Documentary Details:
Our nation’s foster care, health care, and courts systems are designed to provide for our common good, yet fail our sick, our poor, and our orphans. By extension, this failure extends to poverty-stricken neighborhoods and the families living in those neighborhoods. These three institutions are contributors to a perpetual underclass that make up our chronic homeless population. This homeless population has become part of our social landscape since the 1980’s.
This is the story of a dedicated band of professionals and community leaders intent on changing institutions from the inside, and how the much-needed reforms to our nation’s foster, health and court care systems are quietly changing from within.
Homelessness is more than a set of personal character flaws. It is part of a complex body of symptoms associated with severe post-traumatic stress related disorders, PTSDs. PTSDs can be caused by, exacerbated, and amplified by the traumatic experiences of childhood poverty, illness, loss of employment, loss from death, loss of home, loss of community, loss of family security, witnessing death, and being threatened with death and violence, including sexual assault. Our homeless and prison populations are made up of high school dropouts, orphans, and the children of orphans, who disproportionately suffer from undiagnosed mental and physical illnesses. New research has shown a dynamic relationship between chronic homelessness and post-traumatic stress disorders, thus making homelessness a symptom and not the problem itself.
This video documentary will highlight the reformers and their work for a general interest and public policy minded audience. $7000 is set aside to make 5000 copies of the completed documentary movie and public deliberation training material for distribution to crowding funding supporters and the nation’s anti-poverty coalitions.

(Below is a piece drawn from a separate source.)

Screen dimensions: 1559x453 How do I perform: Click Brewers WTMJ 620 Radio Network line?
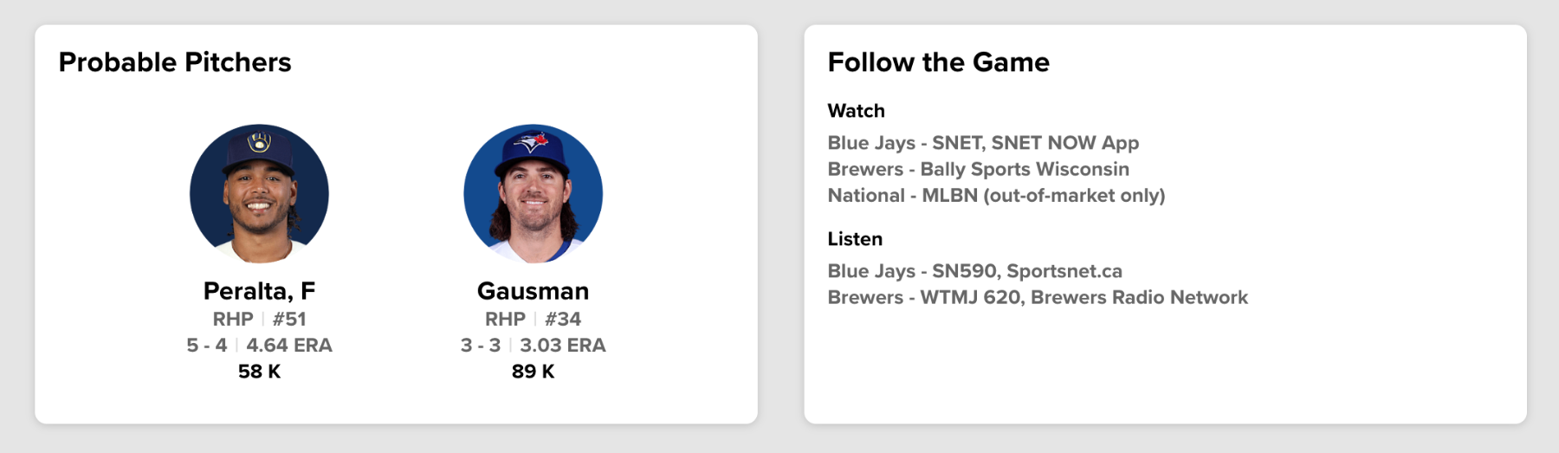(1038, 297)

The genesis for Quiet Storms of Reform is found in Producer/Director/Photographer Ben Tecumseh DeSoto’s 30-year examination of homelessness, the Urban Poverty Project (UPP). It includes visual narratives spanning two decades in the lives of two of Houston’s homeless, Benjamin Wayne White and Judy “Snow” Pruitt. This collaboration is creating a long-range photo study and report, thus an opportunity to examine the underlying causes of chronic poverty and the struggles to become contributing members of society. UPP images and video can be seen at www.bendesotophotography.com.
Preproduction includes organizing six narratives for crowdsourcing production.
This is no longer just DeSoto’s story to tell, it will become a story to share. A Houston based community of Creatives coming together for cause: Quiet Storms of Reform.